Chanteur, auteur, apiculteur, ancien conseiller municipal, Rémi Fraboulet est la mémoire vivante de Cléguérec. Mais l’octogénaire est surtout un amoureux de la vie qui supporte bon an mal an la crise sanitaire.
L’existence a ceci de merveilleux qu’elle offre d’impérissables souvenirs. Le sourire tendre d’une grand-mère ; le goût du miel sur les lèvres ; la chaleur d’un four à pain ; le chemin qui nous ramène de la guerre ; les dernières vapeurs d’une lampe à pétrole ou bien encore ces routes de campagne que l’on prenait à vélo pour rejoindre les bals d’antan. Ces souvenirs sont ceux de Rémi Fraboulet, l’une des figures de Cléguérec que l’on a rencontrée la semaine dernière.
Le vieux temps
Rémi y est né il y a 86 ans, au bord de la forêt de Toulhouet, « dans une petite ferme aux côtés de trois vaches, deux poules, un cochon et un lapin », se souvient-il. C’était dans les années 30, un temps « où il fallait travailler jusqu’à la mort et où les petits sous étaient comptés, relate le retraité. Maintenant, tout est plus facile, même peut-être un peu trop. Avec les machines, il y a du chômage ! ». Le progrès est semé de ronces et d’épines qui égratignent même les plus optimistes…
Le bel attachement
Lui, a travaillé de ses 14 à 62 ans, rabotant la plus noble des matières : le bois. Menuisier de son état, Rémi a également officié dans le Val d’Oise. 20 ans d’infidélité à Cléguérec ! « Oui, mais nous étions très heureux de retrouver notre ville bretonne ! », tonne cet ancien de la guerre d’Algérie. Car Kleg, c’est toute sa vie.
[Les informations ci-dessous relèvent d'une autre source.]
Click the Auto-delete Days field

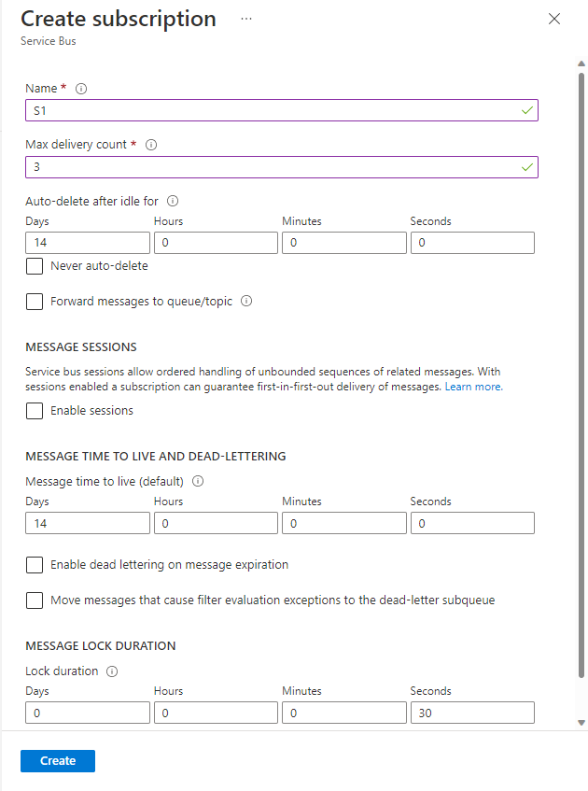tap(88, 243)
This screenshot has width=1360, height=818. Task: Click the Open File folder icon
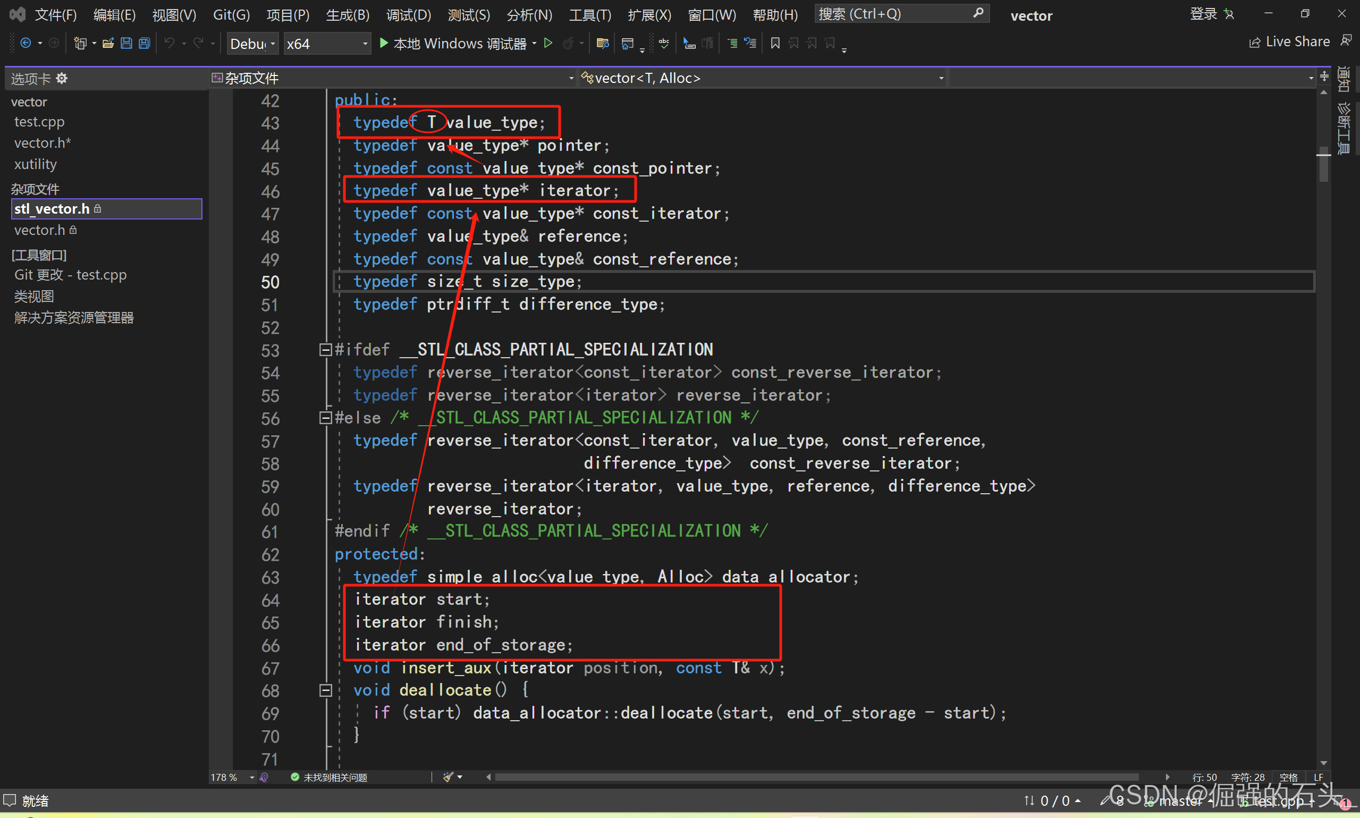[108, 43]
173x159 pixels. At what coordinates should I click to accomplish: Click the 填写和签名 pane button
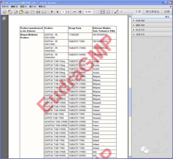pos(152,12)
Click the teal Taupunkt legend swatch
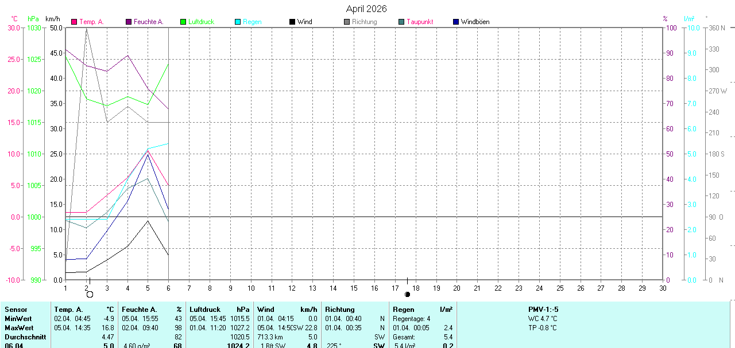 401,22
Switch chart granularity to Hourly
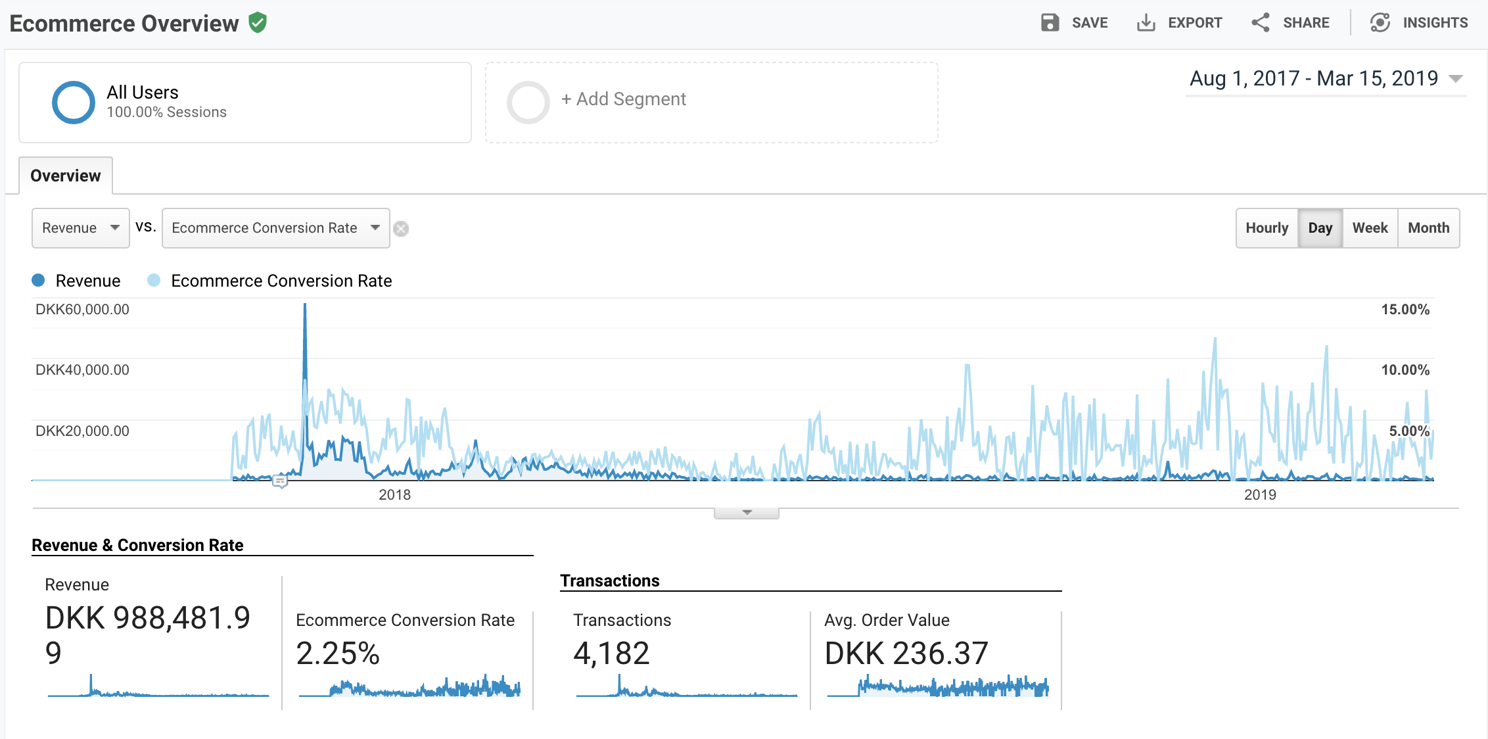The image size is (1488, 739). coord(1267,228)
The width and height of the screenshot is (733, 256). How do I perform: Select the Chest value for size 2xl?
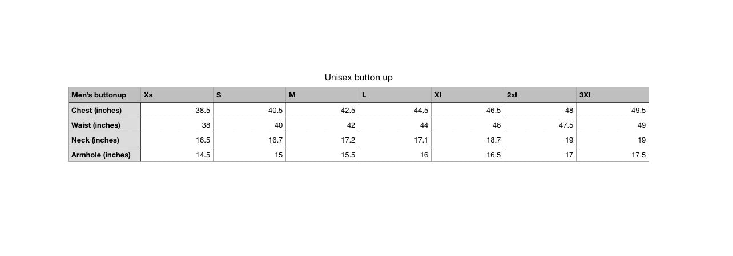[x=568, y=111]
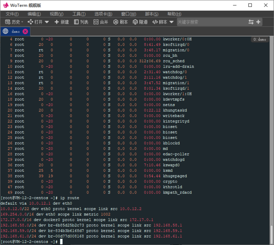Click the swap arrows icon beside search

pos(251,22)
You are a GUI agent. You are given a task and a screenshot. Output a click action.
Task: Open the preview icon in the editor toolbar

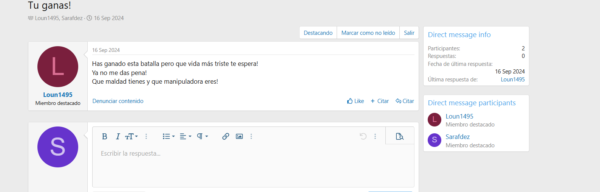tap(399, 136)
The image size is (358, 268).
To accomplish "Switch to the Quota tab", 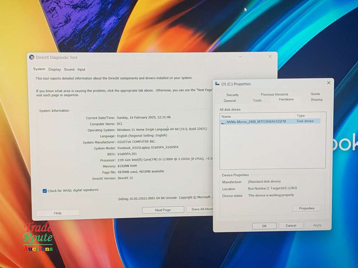I will (x=315, y=94).
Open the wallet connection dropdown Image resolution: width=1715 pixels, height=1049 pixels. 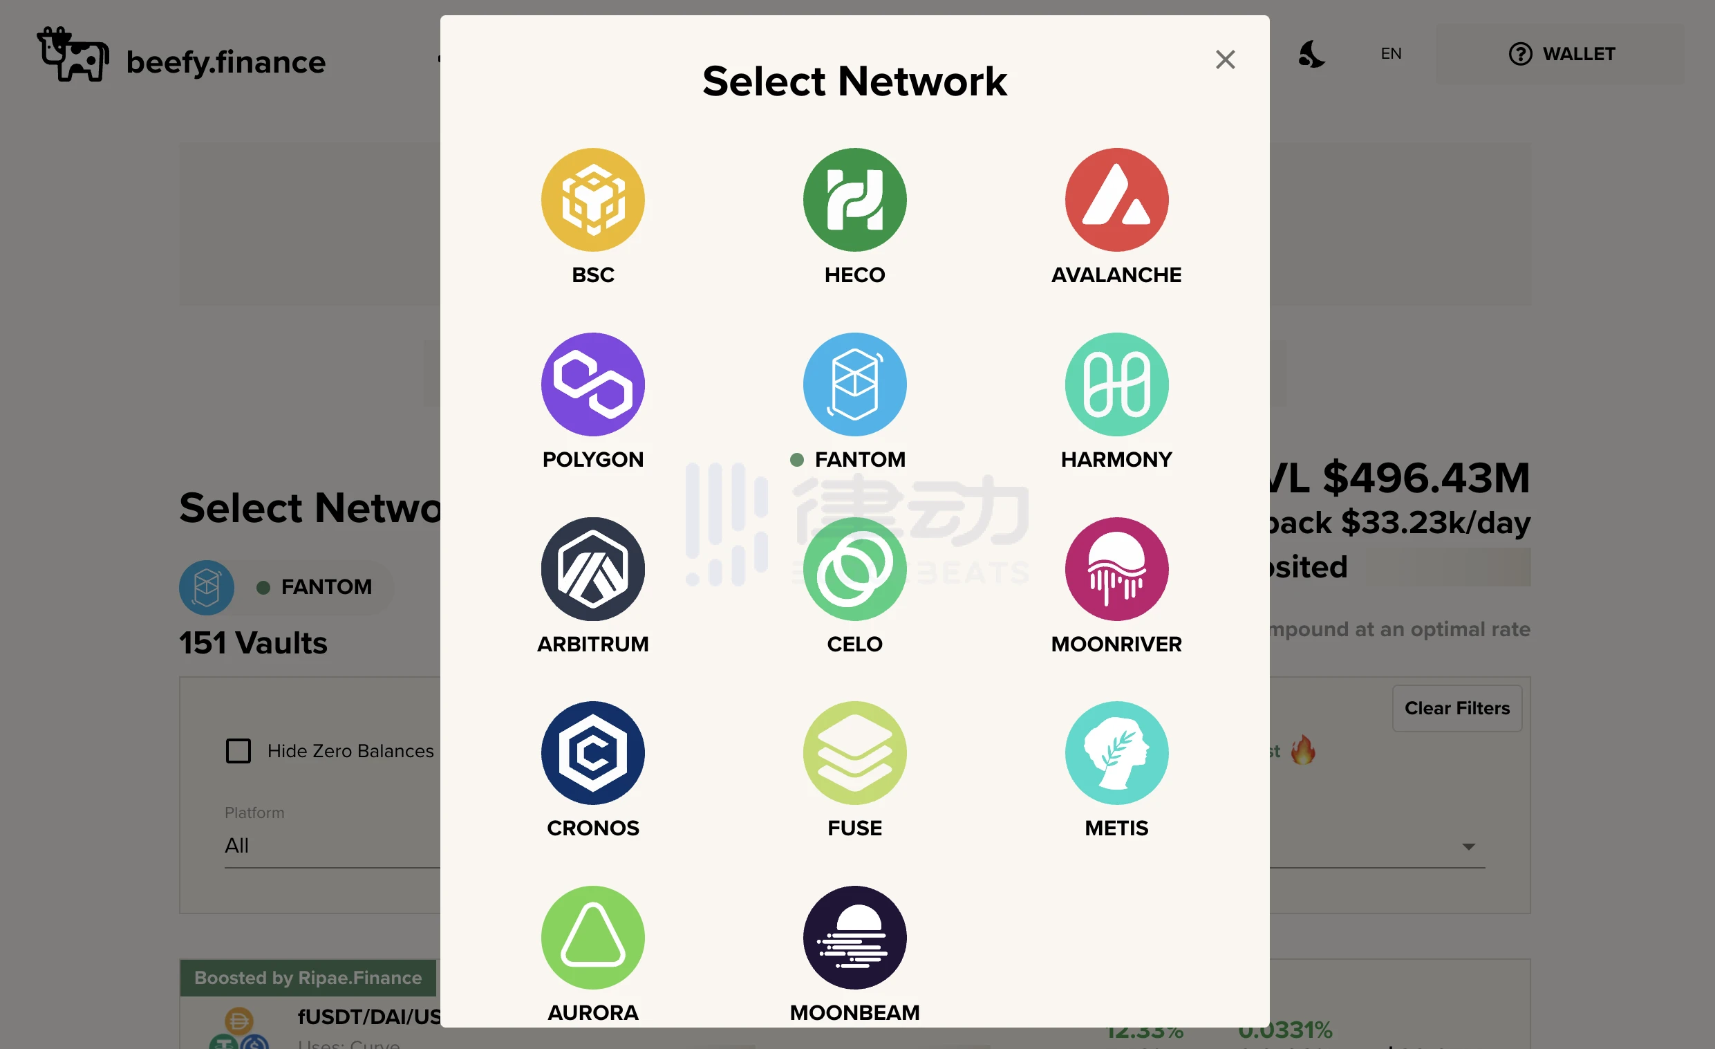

Moustache blanche lui barrant le visage, Rémi raconte d’ailleurs avoir tout connu ici, comme « les fours à pains des villages qui servaient pendant la guerre », « les premières canalisations d’eau installée dans le bourg » ou encore « la dernière lampe à pétrole que l’on a éteint avec l’arrivée de l’électricité ». Aussi, il a vu cinq maires défiler : le docteur Louis Mayeux, Joachim Le Gal, Jean-Marie Le Guellaut, Pierre Le Clainche, Jean Le Lu et enfin Marc Ropers. Ce dernier ne tarit d’ailleurs pas d’éloges sur ce Cléguérecois bien trempé.
Le multicasquette
« Rémi est un excellent chanteur et un bon joueur de bombarde. Il a également été président du club des retraités et conseiller municipal, détaille le premier édile. Rémi a même écrit des bouquins et répertorié tous les lieux dits de Kleg en Breton ! ». Pas du genre à se hausser du col, l’intéressé acquiesce en étouffant un soupir. « J’ai simplement écrit un ouvrage sur la Thaïlande, tiré à 250 exemplaires et réalisé un dictionnaire français breton tiré, à quatre exemplaires ».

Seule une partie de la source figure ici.